04 Tool Innovation: Three Major Breakthroughs in Hard Milling Materials

It's easy to understand that tool materials for hard milling must meet stringent requirements for toughness and hot hardness. Coated carbide remains the most commonly used tool material, with Cubic Boron Nitride (CBN) also applied (especially in indexable milling). Under certain conditions, particularly when machining hard cast irons, Polycrystalline Diamond (PCD) tools are worth considering.

The development of modern hard milling tools focuses on three key areas: advanced carbide grades (with a focus on innovative coating technologies); optimized macro and micro cutting geometries; and high-precision manufacturing, initially designed for high-speed machining end mills. In recent years, ISCAR, as a leading cutting tool manufacturer, has significantly upgraded its hard milling tool portfolio in line with these trends. These innovations cover both indexable and solid tooling domains.

05 Continuous Innovation: ISCAR's Diverse Hard Milling Applications

In indexable milling, ISCAR has expanded its range of high-feed mills for machining hard materials. The popular MILL-4-FEED family now includes the FFQ4 SOMW … T insert, suitable for workpieces up to HRC 60 hardness.

The LOGIQ-4-FEED series, employing bone-shaped inserts, provides a solution for machining materials up to HRC 49 hardness.

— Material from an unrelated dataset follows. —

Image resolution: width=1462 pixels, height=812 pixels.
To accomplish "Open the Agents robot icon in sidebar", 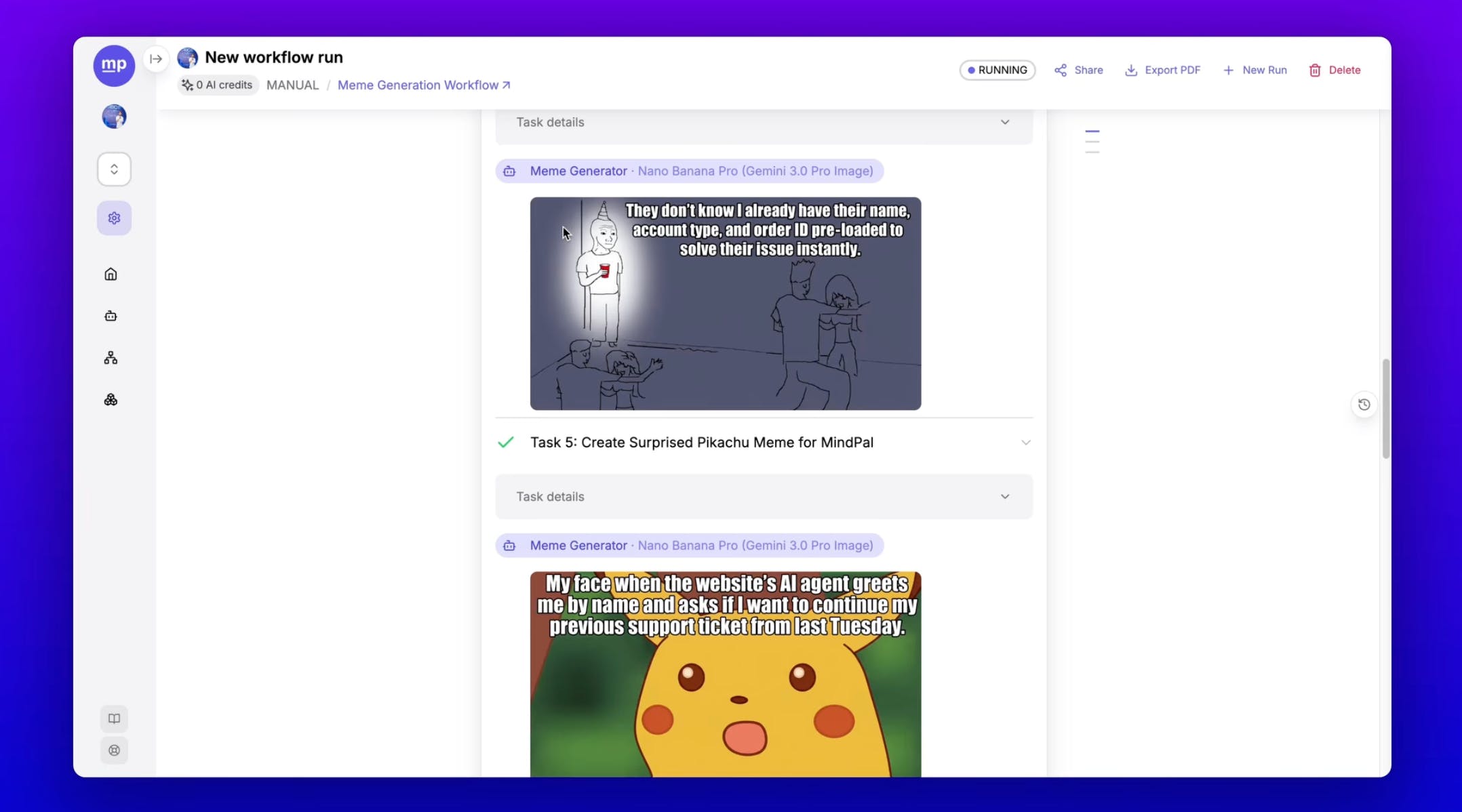I will (x=111, y=316).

These two series are widely used for milling welded and post-weld-treated repair surfaces on molds and dies. The NEOBARREL series of single-insert end mills, featuring arc and lens profile designs, is specifically for semi-finishing and finishing complex 3D workpieces up to HRC 62 hardness.

ISCAR has also opened new horizons for indexable tool hard milling with inserts made from ceramic materials.

In solid carbide tools, new designs have enhanced the performance of the CHATTERFREE anti-vibration end mill series, which utilizes variable pitch concepts to suppress chatter. The new solid carbide end mills, with diameters ranging from 6-16 mm and a maximum cutting depth up to 2×D, are now available with grade IC608. This grade employs a hard submicron substrate and PVD coating, improving wear resistance and anti-oxidation wear capability. The introduction of IC608 enables effective machining of hardened steels and cast irons in the HRC 45-60 range under moderate to high-speed cutting conditions.

In the micro-tool series, new small-diameter end mills ranging from 0.3 to 4 mm have been upgraded. These end mills combine an improved geometric flute shape for enhanced rigidity, an ultra-fine grain IC602 PVD coated grade material suitable for hard milling to extend tool life, and tight dimensional tolerances (≤10 μm) ensuring high precision. They deliver optimized performance when machining steels up to HRC 65 hardness with these solid carbide end mills.

Hard milling is an extremely challenging machining task. However, growing industry demands make improving manufacturing process efficiency increasingly crucial. Therefore, tool manufacturers face new challenges and, like ISCAR, are committed to developing milling products that significantly simplify the machining of hard materials.